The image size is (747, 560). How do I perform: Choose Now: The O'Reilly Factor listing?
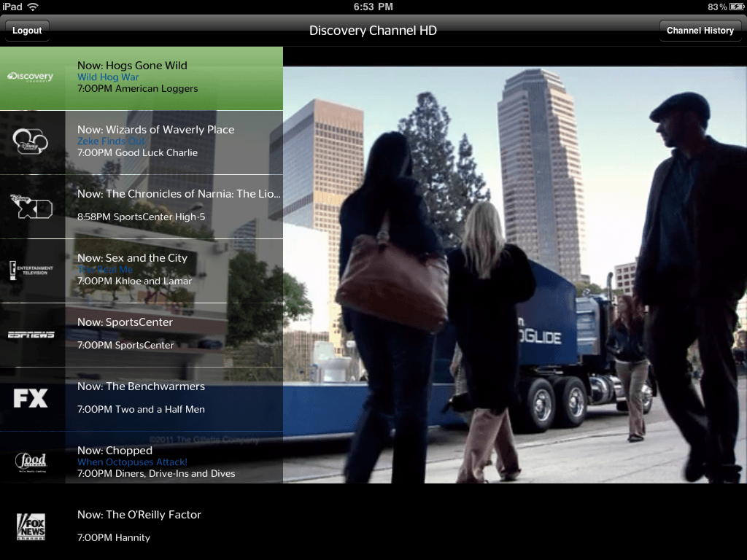pos(139,515)
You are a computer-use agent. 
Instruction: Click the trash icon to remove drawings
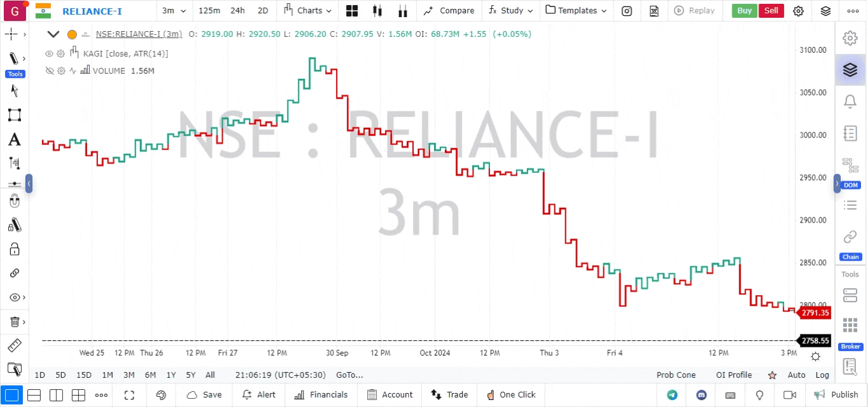[13, 322]
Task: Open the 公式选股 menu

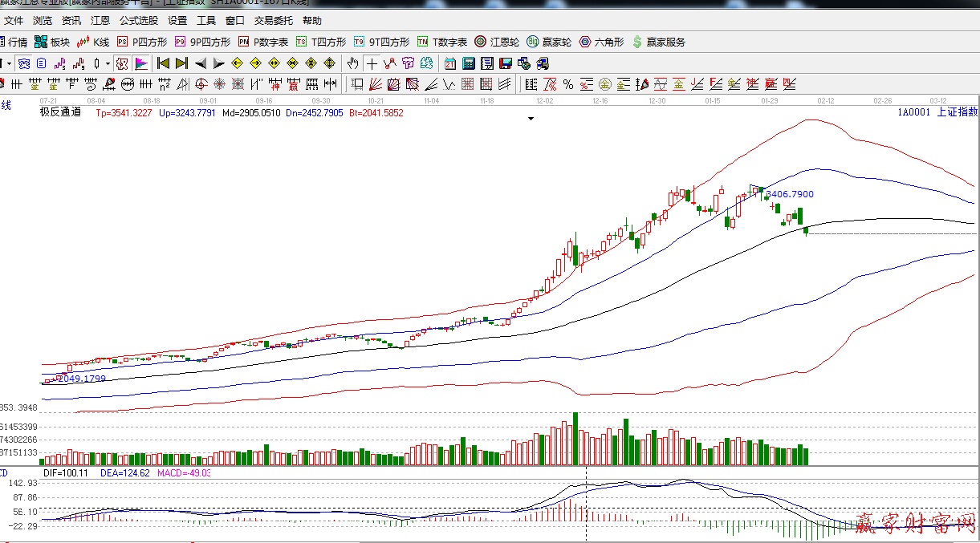Action: [x=138, y=21]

****************

▸ WORK TO COMPLETE
Pictures are not part of the copy; transcribe the rest of the data verbatim.

▸ EXERCISE RESPONSE
The image size is (747, 560). How do I perform: Choose Now: The O'Reilly Factor listing?
pos(139,515)
You are a computer-use agent. 
Instruction: Click the trash icon to remove drawings
[13, 322]
Task: Open the 公式选股 menu

Action: [x=138, y=21]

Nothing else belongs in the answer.